Tableau 3. Amorces et conditions pour la quantification par Q-RT-PCR de gènes spécifiques dans des échantillons d’ARN total extraits de N. profundicola.
Prise d’hydroxylamine
N. profundicola a été cultivé sur H2 et formate comme donneurs d’électrons et nitrate comme seul accepteur d’électrons jusqu’à la phase exponentielle tardive. Les cellules ont été récoltées par centrifugation. Tous les transferts et lavages de cellules ont été effectués dans une chambre anaérobie de Coy Laboratories. Les cellules ont été remises en suspension dans un milieu de croissance sans nitrate jusqu’à une concentration finale de ~109 cellules ml-1 et incubées à 45°C pendant 2 heures sous une atmosphère de 80% H2 + 20% CO2 avant l’addition d’hydroxylamine (concentration finale de 5 mM) à partir d’une solution mère préparée en anaérobiose. Des aliquotes de la suspension cellulaire ont été filtrés et dosés pour l’hydroxylamine comme décrit ci-dessus et pour l’ammonium par HPLC après dérivation avec de l’éthoxyméthylenemalonate de diéthyle (Gómez-Alonso et al…, 2007).
Contributions des auteurs
Thomas E. Hanson, Barbara J. Campbell et Martin G. Klotz ont conçu les expériences en collaboration et interprété les résultats, Thomas E. Hanson a effectué toutes les analyses des composés azotés et préparé les échantillons pour la spectrométrie de masse, Barbara J. Campbell a cultivé toutes les cultures et effectué la PCR quantitative, Katie M. Kalis a effectué les expériences d’absorption de l’hydroxylamine, Mark A. Campbell a identifié NAMH_1302 comme un gène pertinent.
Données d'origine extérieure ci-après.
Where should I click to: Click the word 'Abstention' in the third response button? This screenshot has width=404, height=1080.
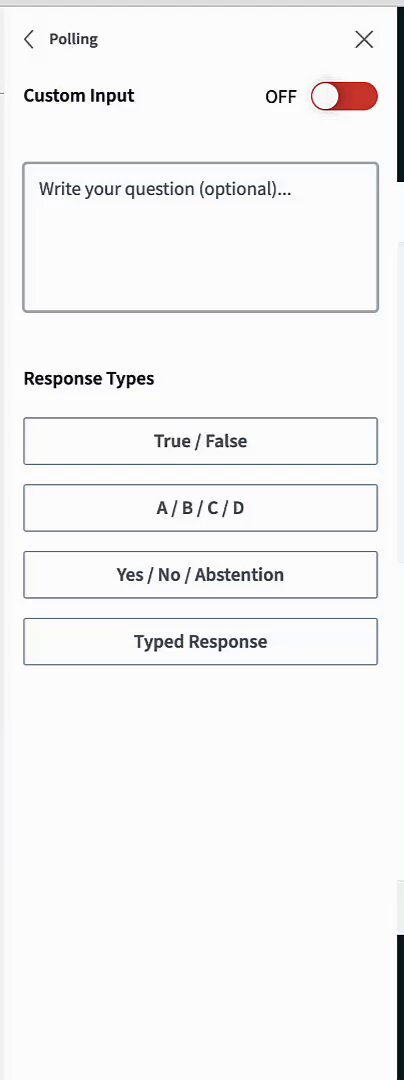[239, 574]
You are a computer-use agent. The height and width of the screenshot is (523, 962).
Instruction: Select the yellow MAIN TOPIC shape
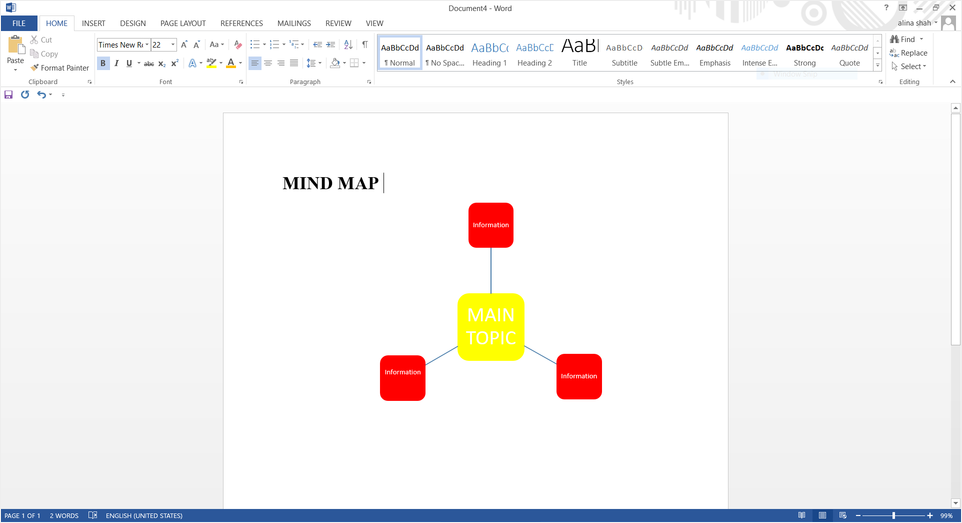[x=491, y=327]
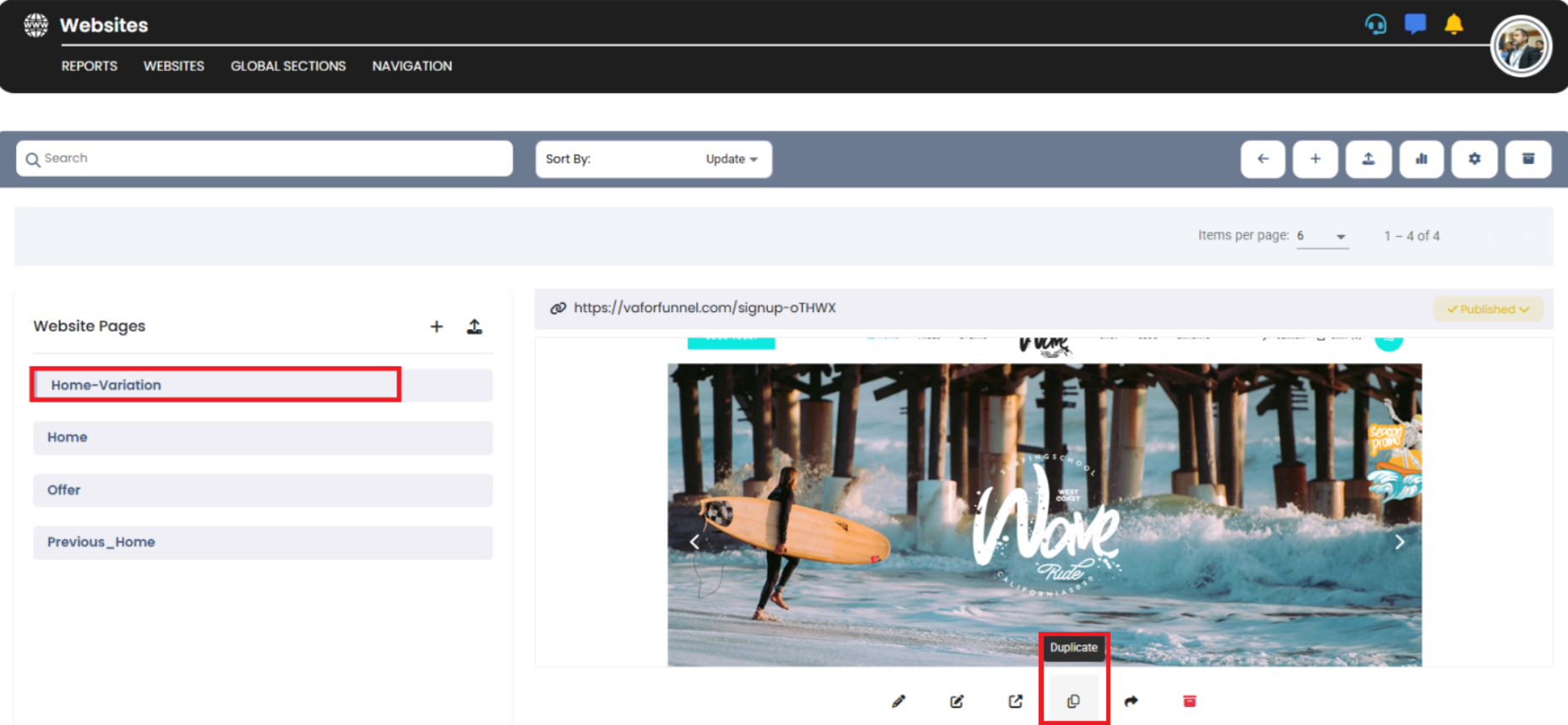Expand the Published status dropdown
Viewport: 1568px width, 725px height.
1488,309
Thomas E. Hanson a rédigé l’article, qui a ensuite été révisé par Thomas E. Hanson, Barbara J. Campbell et Martin G. Klotz.
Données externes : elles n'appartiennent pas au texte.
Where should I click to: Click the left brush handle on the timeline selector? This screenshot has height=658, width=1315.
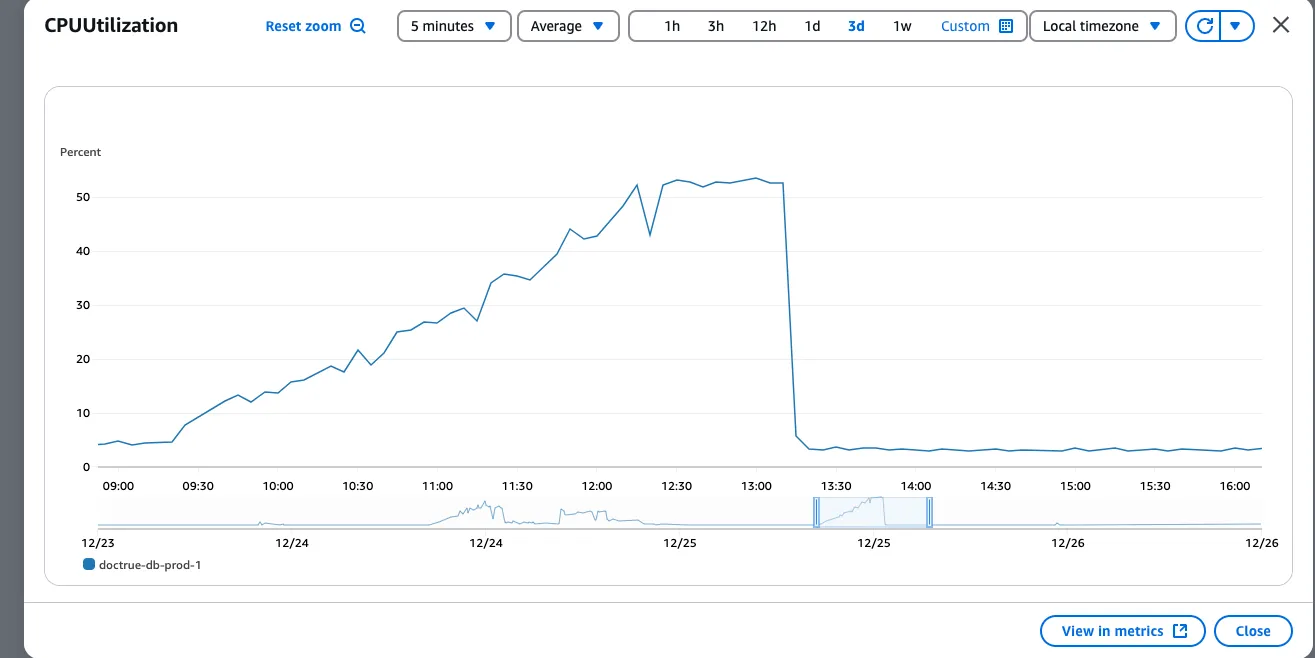tap(816, 513)
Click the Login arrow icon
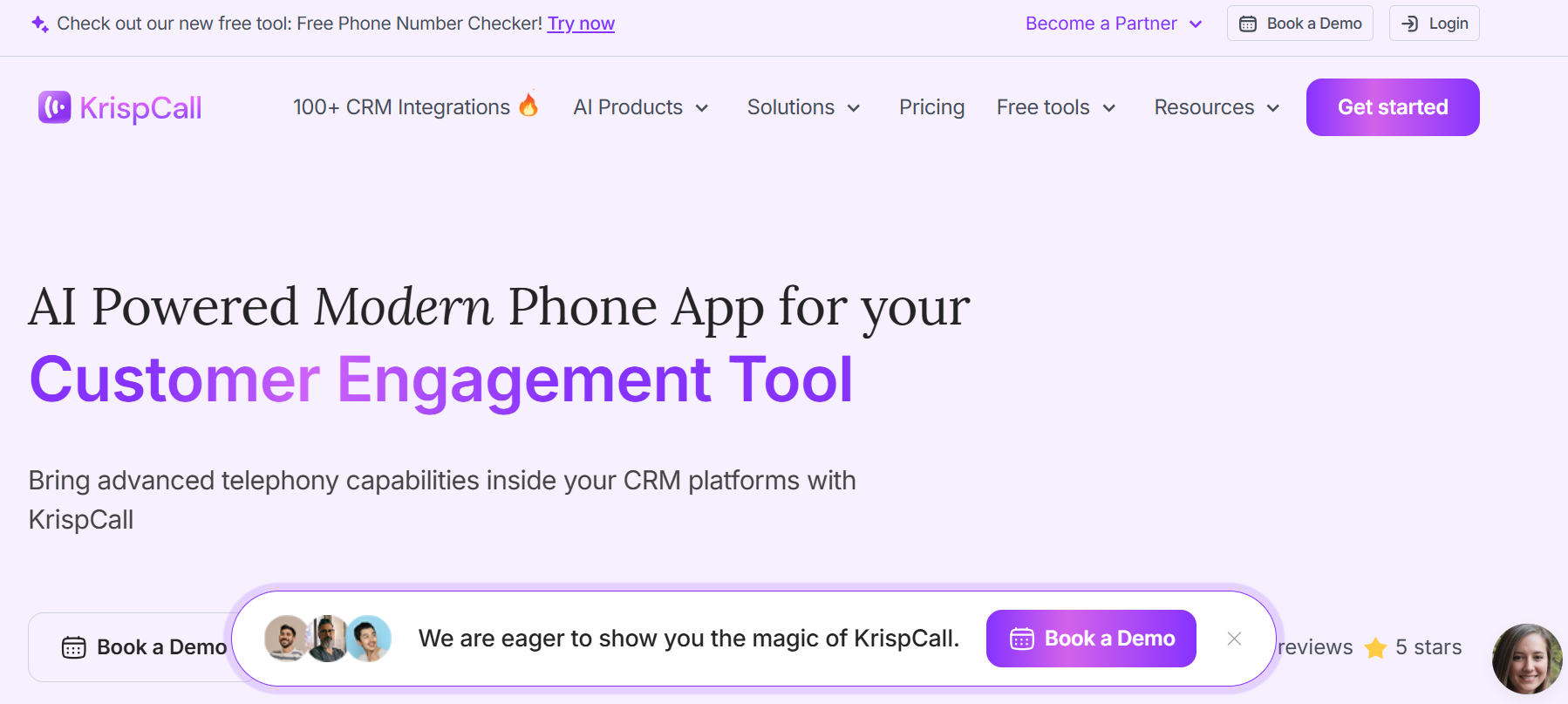The image size is (1568, 704). click(x=1409, y=24)
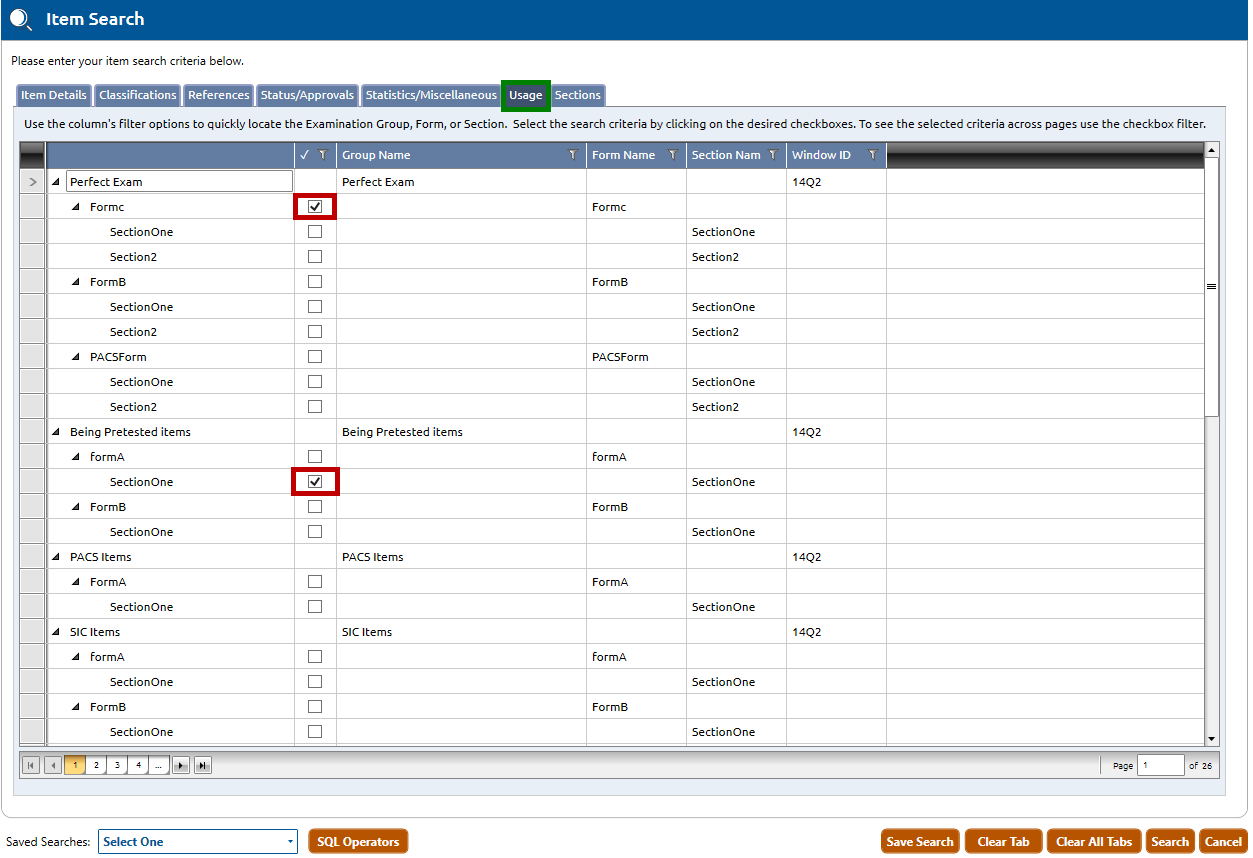This screenshot has width=1253, height=858.
Task: Open the Saved Searches dropdown
Action: tap(197, 842)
Déclaration de conflit d’intérêts
Les auteurs déclarent que la recherche a été menée en l’absence de toute relation commerciale ou financière qui pourrait être interprétée comme un conflit d’intérêts potentiel.
Remerciements
Les auteurs tiennent à remercier Lisa Y. Stein (Univ. Alberta-Edmonton), Jenn Macalady (Penn State Univ.), David Kirchman et Matt Cottrell (Univ. Delaware) pour leurs lectures critiques des ébauches de manuscrits, Jennifer Biddle pour l’accès à une chambre anaérobie et Kathy Coyne pour l’accès à un HPLC. Ce projet a été soutenu par des subventions de la National Science Foundation à Barbara J. Campbell et S. Craig Cary (EF-0333203), à Barbara J. Campbell (DEB-0640414), à Barbara J. Campbell et Thomas E. Hanson (MCB-0950691), et à Martin G. Klotz (MCB-0948202/1202648), par une subvention EPSCoR RII-2 à l’Université du Delaware (EPS-0814251), et par des fonds d’incitation fournis par l’Université de Caroline du Nord à Martin G. Klotz.